[Word and element pointing entries]
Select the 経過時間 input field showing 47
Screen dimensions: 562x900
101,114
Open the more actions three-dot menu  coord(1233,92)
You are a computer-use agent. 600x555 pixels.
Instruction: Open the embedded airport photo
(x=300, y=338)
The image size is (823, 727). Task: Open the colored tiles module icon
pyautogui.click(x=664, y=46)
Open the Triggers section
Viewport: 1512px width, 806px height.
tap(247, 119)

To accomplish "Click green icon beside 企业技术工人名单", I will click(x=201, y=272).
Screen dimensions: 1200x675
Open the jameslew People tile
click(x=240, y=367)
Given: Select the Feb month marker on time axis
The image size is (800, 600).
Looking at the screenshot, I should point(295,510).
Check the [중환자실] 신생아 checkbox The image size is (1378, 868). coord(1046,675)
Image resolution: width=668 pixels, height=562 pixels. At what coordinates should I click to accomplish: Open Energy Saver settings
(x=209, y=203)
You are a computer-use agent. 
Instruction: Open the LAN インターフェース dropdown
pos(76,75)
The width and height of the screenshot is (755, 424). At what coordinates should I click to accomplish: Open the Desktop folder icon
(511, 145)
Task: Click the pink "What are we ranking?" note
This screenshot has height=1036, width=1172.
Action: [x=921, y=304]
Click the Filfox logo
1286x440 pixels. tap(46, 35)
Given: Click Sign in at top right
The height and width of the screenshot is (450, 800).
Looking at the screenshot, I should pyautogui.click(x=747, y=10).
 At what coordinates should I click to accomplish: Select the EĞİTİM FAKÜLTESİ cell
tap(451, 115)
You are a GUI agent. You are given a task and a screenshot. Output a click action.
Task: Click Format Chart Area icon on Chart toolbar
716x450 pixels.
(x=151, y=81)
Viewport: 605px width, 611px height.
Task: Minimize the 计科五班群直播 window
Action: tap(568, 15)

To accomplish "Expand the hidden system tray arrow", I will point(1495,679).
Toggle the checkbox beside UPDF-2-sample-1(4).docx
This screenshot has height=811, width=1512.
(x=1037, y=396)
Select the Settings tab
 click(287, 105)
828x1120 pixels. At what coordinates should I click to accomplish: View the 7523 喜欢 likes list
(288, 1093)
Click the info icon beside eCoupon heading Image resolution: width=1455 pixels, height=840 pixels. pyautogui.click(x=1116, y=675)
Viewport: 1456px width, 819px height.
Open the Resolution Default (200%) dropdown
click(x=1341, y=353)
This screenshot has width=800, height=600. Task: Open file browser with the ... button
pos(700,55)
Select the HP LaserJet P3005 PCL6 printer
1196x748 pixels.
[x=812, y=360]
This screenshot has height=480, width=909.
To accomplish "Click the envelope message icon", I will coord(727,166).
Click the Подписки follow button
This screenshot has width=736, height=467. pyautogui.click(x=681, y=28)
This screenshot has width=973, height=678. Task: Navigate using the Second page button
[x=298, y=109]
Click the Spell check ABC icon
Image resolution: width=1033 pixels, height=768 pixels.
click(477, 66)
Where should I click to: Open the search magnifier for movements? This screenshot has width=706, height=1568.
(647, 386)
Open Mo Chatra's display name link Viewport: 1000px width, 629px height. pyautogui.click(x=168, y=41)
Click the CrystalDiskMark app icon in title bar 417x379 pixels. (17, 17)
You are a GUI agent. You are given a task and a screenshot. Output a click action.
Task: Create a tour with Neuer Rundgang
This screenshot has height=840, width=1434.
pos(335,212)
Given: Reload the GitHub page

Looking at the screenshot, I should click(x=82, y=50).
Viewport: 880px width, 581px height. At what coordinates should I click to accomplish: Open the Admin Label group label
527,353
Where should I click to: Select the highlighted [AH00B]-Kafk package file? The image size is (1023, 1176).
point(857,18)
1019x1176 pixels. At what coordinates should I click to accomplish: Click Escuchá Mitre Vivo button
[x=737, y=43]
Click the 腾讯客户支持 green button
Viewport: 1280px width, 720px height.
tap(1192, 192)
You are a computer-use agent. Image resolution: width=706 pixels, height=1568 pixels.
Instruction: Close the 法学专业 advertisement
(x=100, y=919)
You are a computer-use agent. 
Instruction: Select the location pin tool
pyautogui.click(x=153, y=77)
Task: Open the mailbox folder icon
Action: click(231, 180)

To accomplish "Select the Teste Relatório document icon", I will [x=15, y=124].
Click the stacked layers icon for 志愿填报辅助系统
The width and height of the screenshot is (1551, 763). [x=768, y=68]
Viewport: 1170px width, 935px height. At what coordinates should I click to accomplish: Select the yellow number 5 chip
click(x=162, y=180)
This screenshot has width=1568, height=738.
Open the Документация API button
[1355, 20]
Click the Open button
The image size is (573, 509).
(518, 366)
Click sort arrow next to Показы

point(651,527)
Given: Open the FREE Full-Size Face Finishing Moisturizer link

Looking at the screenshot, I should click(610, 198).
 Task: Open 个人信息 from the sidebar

DIRECTION — Convert every line of the records above into a Markdown table with the columns "No." and "Line". Number each row and leave out the blank lines.

THE COMPLETED TASK —
| No. | Line |
|---|---|
| 1 | Select the 経過時間 input field showing 47 |
| 2 | Screen dimensions: 562x900 |
| 3 | 101,114 |
| 4 | Open the more actions three-dot menu  coord(1233,92) |
| 5 | You are a computer-use agent. 600x555 pixels. |
| 6 | Instruction: Open the embedded airport photo |
| 7 | (x=300, y=338) |
| 8 | The image size is (823, 727). Task: Open the colored tiles module icon |
| 9 | pyautogui.click(x=664, y=46) |
| 10 | Open the Triggers section |
| 11 | Viewport: 1512px width, 806px height. |
| 12 | tap(247, 119) |
| 13 | To accomplish "Click green icon beside 企业技术工人名单", I will click(x=201, y=272). |
| 14 | Screen dimensions: 1200x675 |
| 15 | Open the jameslew People tile |
| 16 | click(x=240, y=367) |
| 17 | Given: Select the Feb month marker on time axis |
| 18 | The image size is (800, 600). |
| 19 | Looking at the screenshot, I should point(295,510). |
| 20 | Check the [중환자실] 신생아 checkbox The image size is (1378, 868). coord(1046,675) |
| 21 | Image resolution: width=668 pixels, height=562 pixels. At what coordinates should I click to accomplish: Open Energy Saver settings |
| 22 | (x=209, y=203) |
| 23 | You are a computer-use agent.  |
| 24 | Instruction: Open the LAN インターフェース dropdown |
| 25 | pos(76,75) |
| 26 | The width and height of the screenshot is (755, 424). At what coordinates should I click to accomplish: Open the Desktop folder icon |
| 27 | (511, 145) |
| 28 | Task: Click the pink "What are we ranking?" note |
| 29 | This screenshot has height=1036, width=1172. |
| 30 | Action: [x=921, y=304] |
| 31 | Click the Filfox logo |
| 32 | 1286x440 pixels. tap(46, 35) |
| 33 | Given: Click Sign in at top right |
| 34 | The height and width of the screenshot is (450, 800). |
| 35 | Looking at the screenshot, I should pyautogui.click(x=747, y=10). |
| 36 |  At what coordinates should I click to accomplish: Select the EĞİTİM FAKÜLTESİ cell |
| 37 | tap(451, 115) |
| 38 | You are a GUI agent. You are given a task and a screenshot. Output a click action. |
| 39 | Task: Click Format Chart Area icon on Chart toolbar |
| 40 | 716x450 pixels. |
| 41 | (x=151, y=81) |
| 42 | Viewport: 605px width, 611px height. |
| 43 | Task: Minimize the 计科五班群直播 window |
| 44 | Action: tap(568, 15) |
| 45 | To accomplish "Expand the hidden system tray arrow", I will point(1495,679). |
| 46 | Toggle the checkbox beside UPDF-2-sample-1(4).docx |
| 47 | This screenshot has height=811, width=1512. |
| 48 | (x=1037, y=396) |
| 49 | Select the Settings tab |
| 50 |  click(287, 105) |
| 51 | 828x1120 pixels. At what coordinates should I click to accomplish: View the 7523 喜欢 likes list |
| 52 | (288, 1093) |
| 53 | Click the info icon beside eCoupon heading Image resolution: width=1455 pixels, height=840 pixels. pyautogui.click(x=1116, y=675) |
| 54 | Viewport: 1456px width, 819px height. |
| 55 | Open the Resolution Default (200%) dropdown |
| 56 | click(x=1341, y=353) |
| 57 | This screenshot has width=800, height=600. Task: Open file browser with the ... button |
| 58 | pos(700,55) |
| 59 | Select the HP LaserJet P3005 PCL6 printer |
| 60 | 1196x748 pixels. |
| 61 | [x=812, y=360] |
| 62 | This screenshot has height=480, width=909. |
| 63 | To accomplish "Click the envelope message icon", I will coord(727,166). |
| 64 | Click the Подписки follow button |
| 65 | This screenshot has width=736, height=467. pyautogui.click(x=681, y=28) |
| 66 | This screenshot has width=973, height=678. Task: Navigate using the Second page button |
| 67 | [x=298, y=109] |
| 68 | Click the Spell check ABC icon |
| 69 | Image resolution: width=1033 pixels, height=768 pixels. |
| 70 | click(477, 66) |
| 71 | Where should I click to: Open the search magnifier for movements? This screenshot has width=706, height=1568. |
| 72 | (647, 386) |
| 73 | Open Mo Chatra's display name link Viewport: 1000px width, 629px height. pyautogui.click(x=168, y=41) |
| 74 | Click the CrystalDiskMark app icon in title bar 417x379 pixels. (17, 17) |
| 75 | You are a GUI agent. You are given a task and a screenshot. Output a click action. |
| 76 | Task: Create a tour with Neuer Rundgang |
| 77 | This screenshot has height=840, width=1434. |
| 78 | pos(335,212) |
| 79 | Given: Reload the GitHub page |
| 80 | Looking at the screenshot, I should click(x=82, y=50). |
| 81 | Viewport: 880px width, 581px height. At what coordinates should I click to accomplish: Open the Admin Label group label |
| 82 | 527,353 |
| 83 | Where should I click to: Select the highlighted [AH00B]-Kafk package file? The image size is (1023, 1176). |
| 84 | point(857,18) |
| 85 | 1019x1176 pixels. At what coordinates should I click to accomplish: Click Escuchá Mitre Vivo button |
| 86 | [x=737, y=43] |
| 87 | Click the 腾讯客户支持 green button |
| 88 | Viewport: 1280px width, 720px height. |
| 89 | tap(1192, 192) |
| 90 | You are a computer-use agent. Image resolution: width=706 pixels, height=1568 pixels. |
| 91 | Instruction: Close the 法学专业 advertisement |
| 92 | (x=100, y=919) |
| 93 | You are a computer-use agent.  |
| 94 | Instruction: Select the location pin tool |
| 95 | pyautogui.click(x=153, y=77) |
| 96 | Task: Open the mailbox folder icon |
| 97 | Action: click(231, 180) |
| 98 | To accomplish "Select the Teste Relatório document icon", I will [x=15, y=124]. |
| 99 | Click the stacked layers icon for 志愿填报辅助系统 |
| 100 | The width and height of the screenshot is (1551, 763). [x=768, y=68] |
| 101 | Viewport: 1170px width, 935px height. At what coordinates should I click to accomplish: Select the yellow number 5 chip |
| 102 | click(x=162, y=180) |
| 103 | This screenshot has width=1568, height=738. |
| 104 | Open the Документация API button |
| 105 | [1355, 20] |
| 106 | Click the Open button |
| 107 | The image size is (573, 509). |
| 108 | (518, 366) |
| 109 | Click sort arrow next to Показы |
| 110 | point(651,527) |
| 111 | Given: Open the FREE Full-Size Face Finishing Moisturizer link |
| 112 | Looking at the screenshot, I should click(610, 198). |
| 113 |  Task: Open 个人信息 from the sidebar |